What the exercise asks
Rewrite the stretch of the listing from the line containing "768x1152 pixels. At" through the line containing "I will 989,55.", requests and all, and return only those lines. Multiply every click coordinate in the answers by 1.35 and round each to a whole number, rounding halves up.

---+---

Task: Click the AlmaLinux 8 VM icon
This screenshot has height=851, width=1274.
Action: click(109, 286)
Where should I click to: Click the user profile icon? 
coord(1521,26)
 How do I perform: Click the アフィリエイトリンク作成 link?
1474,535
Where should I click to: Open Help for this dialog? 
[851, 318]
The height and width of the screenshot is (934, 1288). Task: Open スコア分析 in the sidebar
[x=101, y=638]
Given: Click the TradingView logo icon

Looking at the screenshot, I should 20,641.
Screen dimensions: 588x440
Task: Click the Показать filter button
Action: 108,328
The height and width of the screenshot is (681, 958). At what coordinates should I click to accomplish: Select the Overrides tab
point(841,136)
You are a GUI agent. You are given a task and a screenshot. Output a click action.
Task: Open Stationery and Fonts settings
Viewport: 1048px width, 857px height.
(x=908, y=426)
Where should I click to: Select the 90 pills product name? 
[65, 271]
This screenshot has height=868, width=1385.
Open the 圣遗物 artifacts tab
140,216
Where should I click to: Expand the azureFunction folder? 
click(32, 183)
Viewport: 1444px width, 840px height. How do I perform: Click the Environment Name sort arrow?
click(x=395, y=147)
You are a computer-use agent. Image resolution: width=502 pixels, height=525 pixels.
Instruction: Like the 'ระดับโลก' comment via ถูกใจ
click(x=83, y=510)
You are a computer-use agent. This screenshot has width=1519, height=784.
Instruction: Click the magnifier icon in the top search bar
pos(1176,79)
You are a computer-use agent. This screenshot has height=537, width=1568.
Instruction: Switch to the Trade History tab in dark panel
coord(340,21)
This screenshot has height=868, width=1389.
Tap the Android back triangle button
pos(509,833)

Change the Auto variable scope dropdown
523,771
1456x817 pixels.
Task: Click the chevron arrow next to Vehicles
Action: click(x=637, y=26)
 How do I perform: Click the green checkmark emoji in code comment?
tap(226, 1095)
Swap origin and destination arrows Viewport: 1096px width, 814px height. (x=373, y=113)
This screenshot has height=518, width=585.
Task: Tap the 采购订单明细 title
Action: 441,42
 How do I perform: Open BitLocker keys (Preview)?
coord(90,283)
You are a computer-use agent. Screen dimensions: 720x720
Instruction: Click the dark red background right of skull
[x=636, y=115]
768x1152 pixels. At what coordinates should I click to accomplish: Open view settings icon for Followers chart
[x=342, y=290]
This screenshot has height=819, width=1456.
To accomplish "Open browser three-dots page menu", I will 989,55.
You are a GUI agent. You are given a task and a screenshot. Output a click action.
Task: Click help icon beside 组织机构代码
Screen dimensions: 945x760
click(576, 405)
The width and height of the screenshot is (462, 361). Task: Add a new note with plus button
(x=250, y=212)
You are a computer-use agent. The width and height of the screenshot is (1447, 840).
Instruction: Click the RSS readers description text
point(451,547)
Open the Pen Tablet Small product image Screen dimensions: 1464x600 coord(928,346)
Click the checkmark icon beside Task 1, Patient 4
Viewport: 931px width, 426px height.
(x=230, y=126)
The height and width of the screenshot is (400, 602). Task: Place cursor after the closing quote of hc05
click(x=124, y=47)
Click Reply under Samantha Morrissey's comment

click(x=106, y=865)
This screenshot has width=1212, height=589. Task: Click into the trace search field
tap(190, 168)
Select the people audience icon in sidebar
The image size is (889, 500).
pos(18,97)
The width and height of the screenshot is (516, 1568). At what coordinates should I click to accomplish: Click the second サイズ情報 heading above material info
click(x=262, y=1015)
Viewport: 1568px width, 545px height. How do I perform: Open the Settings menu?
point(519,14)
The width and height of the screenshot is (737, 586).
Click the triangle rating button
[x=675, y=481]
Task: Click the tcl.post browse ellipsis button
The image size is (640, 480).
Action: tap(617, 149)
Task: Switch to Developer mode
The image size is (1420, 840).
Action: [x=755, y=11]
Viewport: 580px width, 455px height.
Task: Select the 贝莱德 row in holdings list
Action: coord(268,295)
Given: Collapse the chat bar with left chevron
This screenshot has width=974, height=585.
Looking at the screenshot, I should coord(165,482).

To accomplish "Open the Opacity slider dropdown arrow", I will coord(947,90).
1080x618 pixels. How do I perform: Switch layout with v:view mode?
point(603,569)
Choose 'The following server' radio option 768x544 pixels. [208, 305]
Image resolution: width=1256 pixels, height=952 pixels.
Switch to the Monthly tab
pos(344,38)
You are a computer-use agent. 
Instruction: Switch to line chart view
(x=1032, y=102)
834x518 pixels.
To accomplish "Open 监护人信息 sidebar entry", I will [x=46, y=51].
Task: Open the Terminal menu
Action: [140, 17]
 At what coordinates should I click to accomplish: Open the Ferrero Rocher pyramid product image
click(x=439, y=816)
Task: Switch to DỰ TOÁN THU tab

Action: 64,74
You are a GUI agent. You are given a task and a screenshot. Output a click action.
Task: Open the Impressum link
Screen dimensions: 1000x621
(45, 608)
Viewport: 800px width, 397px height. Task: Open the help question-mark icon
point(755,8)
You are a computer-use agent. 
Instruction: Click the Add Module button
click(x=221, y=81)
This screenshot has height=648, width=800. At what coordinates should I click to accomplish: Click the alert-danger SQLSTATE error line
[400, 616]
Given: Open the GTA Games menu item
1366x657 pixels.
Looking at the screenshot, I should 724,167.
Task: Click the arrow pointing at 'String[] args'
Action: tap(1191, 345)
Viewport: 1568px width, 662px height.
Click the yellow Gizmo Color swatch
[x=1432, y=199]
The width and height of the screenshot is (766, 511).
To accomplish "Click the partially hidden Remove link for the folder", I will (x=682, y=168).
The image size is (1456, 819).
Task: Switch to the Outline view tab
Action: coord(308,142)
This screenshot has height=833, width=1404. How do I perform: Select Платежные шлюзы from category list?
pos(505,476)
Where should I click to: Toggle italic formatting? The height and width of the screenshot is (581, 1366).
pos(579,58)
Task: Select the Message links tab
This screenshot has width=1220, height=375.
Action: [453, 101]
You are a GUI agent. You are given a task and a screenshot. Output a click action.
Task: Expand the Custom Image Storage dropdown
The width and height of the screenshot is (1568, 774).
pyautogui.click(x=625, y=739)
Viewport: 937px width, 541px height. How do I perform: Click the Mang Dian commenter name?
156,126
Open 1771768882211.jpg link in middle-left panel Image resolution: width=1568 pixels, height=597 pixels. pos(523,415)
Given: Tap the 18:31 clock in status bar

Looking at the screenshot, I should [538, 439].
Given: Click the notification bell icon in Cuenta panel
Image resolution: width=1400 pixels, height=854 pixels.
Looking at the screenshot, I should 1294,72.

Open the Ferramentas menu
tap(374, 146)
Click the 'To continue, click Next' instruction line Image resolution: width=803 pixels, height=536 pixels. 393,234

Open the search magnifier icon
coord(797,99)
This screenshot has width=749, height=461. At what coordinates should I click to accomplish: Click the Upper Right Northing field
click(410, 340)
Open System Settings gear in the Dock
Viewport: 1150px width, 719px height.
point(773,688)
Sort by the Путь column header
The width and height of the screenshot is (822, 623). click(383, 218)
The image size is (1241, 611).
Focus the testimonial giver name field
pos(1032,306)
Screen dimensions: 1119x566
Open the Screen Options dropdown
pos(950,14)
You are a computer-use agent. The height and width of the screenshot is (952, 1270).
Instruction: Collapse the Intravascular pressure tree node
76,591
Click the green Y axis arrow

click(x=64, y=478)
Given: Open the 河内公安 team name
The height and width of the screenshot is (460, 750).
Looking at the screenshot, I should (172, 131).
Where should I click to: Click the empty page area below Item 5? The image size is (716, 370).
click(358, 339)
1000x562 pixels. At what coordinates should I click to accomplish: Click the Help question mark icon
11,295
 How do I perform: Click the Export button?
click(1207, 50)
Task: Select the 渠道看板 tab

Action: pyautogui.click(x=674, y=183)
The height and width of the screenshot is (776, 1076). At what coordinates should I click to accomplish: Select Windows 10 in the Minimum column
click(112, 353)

---+---

Solution to this problem
768x1152 pixels. At what coordinates should I click to accomplish: Open view settings icon for Followers chart
[x=462, y=392]
This screenshot has height=819, width=1456.
To accomplish "Open browser three-dots page menu", I will 1335,74.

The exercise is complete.